Van Leeuwenhoek behauptete sein Leben lang, dass es Aspekte der Mikroskopkonstruktion gebe „die ich nur für mich behalte", insbesondere sein wichtigstes Geheimnis, wie er die Linsen herstellte. Viele Jahre lang konnte niemand van Leeuwenhoeks Designtechniken rekonstruieren, aber 1957 nutzte C. L. Stong Dünnglasthreads-Verschmelzung anstelle von Polieren und schuf erfolgreich einige funktionierende Beispiele eines van-Leeuwenhoek-Design-Mikroskops. Eine solche Methode wurde auch unabhängig von A. Mosolov und A. Belkin am Russischen Novosibirsk State Medical Institute entdeckt.

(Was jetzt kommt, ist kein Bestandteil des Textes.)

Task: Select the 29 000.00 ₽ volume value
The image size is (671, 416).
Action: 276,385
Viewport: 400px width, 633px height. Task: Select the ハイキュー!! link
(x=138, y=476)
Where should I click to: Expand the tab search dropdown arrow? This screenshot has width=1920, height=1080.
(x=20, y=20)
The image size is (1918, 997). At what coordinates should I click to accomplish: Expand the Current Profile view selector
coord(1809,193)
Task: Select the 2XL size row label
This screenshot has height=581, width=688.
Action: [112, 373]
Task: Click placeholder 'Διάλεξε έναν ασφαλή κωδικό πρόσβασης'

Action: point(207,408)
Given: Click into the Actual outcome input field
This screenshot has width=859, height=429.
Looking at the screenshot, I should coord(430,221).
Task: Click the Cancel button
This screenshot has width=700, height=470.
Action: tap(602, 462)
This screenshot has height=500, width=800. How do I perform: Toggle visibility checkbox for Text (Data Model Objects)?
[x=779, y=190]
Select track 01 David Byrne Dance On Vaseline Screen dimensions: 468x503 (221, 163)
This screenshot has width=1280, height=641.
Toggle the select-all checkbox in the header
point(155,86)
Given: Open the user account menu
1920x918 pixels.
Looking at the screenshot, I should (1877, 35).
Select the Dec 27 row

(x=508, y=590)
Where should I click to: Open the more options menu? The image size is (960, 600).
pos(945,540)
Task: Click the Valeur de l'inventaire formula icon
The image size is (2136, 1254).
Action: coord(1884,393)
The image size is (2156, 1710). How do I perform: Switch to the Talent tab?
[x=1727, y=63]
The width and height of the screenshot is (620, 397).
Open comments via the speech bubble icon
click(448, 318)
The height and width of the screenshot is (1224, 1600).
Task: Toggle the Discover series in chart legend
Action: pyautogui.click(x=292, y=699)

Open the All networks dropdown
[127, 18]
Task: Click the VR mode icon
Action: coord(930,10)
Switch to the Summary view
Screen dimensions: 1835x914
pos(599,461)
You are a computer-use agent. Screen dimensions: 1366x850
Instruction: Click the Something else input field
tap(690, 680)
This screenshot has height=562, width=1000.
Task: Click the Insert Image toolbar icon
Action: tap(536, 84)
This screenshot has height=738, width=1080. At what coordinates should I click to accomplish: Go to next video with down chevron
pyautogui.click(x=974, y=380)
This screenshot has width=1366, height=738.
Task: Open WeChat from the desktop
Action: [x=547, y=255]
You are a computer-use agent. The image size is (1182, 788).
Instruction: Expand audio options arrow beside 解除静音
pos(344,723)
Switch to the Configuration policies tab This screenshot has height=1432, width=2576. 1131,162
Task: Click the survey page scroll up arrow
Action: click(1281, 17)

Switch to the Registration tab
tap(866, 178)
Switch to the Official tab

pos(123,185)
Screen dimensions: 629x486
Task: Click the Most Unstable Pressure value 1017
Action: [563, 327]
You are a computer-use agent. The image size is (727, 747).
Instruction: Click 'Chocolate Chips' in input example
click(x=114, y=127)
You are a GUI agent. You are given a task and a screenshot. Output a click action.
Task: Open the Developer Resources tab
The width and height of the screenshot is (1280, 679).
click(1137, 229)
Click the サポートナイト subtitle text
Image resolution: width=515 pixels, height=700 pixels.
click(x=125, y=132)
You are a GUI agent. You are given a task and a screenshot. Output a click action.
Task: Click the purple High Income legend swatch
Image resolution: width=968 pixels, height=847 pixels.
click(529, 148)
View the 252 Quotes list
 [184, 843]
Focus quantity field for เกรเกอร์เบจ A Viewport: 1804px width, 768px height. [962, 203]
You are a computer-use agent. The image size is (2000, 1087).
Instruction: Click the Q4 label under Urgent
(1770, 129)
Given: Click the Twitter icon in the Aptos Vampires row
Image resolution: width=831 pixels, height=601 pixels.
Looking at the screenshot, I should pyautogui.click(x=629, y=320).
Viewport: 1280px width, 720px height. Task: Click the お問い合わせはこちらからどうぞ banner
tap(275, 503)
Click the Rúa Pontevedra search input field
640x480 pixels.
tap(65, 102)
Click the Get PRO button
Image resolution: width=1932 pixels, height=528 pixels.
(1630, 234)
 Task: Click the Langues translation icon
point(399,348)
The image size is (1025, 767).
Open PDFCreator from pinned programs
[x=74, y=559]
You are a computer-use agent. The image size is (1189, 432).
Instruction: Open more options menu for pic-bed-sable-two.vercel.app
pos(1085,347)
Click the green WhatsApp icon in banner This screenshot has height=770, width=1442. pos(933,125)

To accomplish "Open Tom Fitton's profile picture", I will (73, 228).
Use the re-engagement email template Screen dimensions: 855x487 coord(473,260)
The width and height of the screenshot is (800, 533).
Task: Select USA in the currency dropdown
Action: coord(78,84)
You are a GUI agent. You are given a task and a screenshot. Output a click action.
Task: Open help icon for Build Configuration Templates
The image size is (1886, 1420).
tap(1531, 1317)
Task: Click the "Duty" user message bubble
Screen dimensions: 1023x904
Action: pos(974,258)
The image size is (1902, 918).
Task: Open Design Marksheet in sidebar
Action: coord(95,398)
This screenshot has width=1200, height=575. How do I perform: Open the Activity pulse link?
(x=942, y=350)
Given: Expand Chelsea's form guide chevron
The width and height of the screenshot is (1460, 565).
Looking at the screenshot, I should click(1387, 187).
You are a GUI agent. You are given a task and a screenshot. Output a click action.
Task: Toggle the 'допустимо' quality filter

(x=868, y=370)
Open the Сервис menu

Van Leeuwenhoek verwendete Proben und Messungen, um die Anzahl der Mikroorganismen in Wassereinheiten zu schätzen. Er nutzte auch gut den enormen Vorteil seiner Methode. Er studierte ein breites Spektrum mikroskopischer Phänomene und teilte die resultierenden Beobachtungen frei mit Gruppen wie der British Royal Society. Diese Arbeit etablierte seinen Platz in der Geschichte fest als einer der ersten und wichtigsten Erforscher der mikroskopischen Welt. Van Leeuwenhoek war einer der ersten Menschen, der Zellen beobachtete, ähnlich wie Robert Hooke.

Van Leeuwenhoeks Hauptentdeckungen sind:

1687 berichtete van Leeuwenhoek über seine Forschungen zur Kaffeebohne. Er röstete die Bohne, schnitt sie in Scheiben und sah ein schwammiges Inneres. Die Bohne wurde gepresst und ein Öl erschien. Er kochte den Kaffee mit Regenwasser zweimal und ließ ihn stehen.

Van Leeuwenhoek wird zugeschrieben, die erste Person zu sein, die eine histologische Färbung verwendete, um unter dem Mikroskop beobachtete Proben mit Safran zu färben.

Ein Brief von van Leeuwenhoek an Oldenburg aus dem Jahr 1677 mit Oldenburgs englischer Übersetzung dahinter, die vollständige Korrespondenz befindet sich in der Royal Society Library. Illustration einer Kritik von Observationes microscopicae Antonii Levvenhoeck... veröffentlicht in Acta Eruditorum, 1682.

Wie Robert Boyle und Nicolaas Hartsoeker war van Leeuwenhoek an getrockneter Cochenille interessiert und versuchte herauszufinden, ob der Farbstoff aus einer Beere oder einem Insekt stammte.

Van Leeuwenhoeks Religion war „niederländisch reformiert" kalvinistisch. Er bezog sich oft ehrfürchtig auf die Wunder, die Gott beim Erschaffen großer und kleiner Kreaturen gestaltet hatte, und glaubte, dass seine Entdeckungen nur ein weiterer Beweis des Wunders der Schöpfung waren.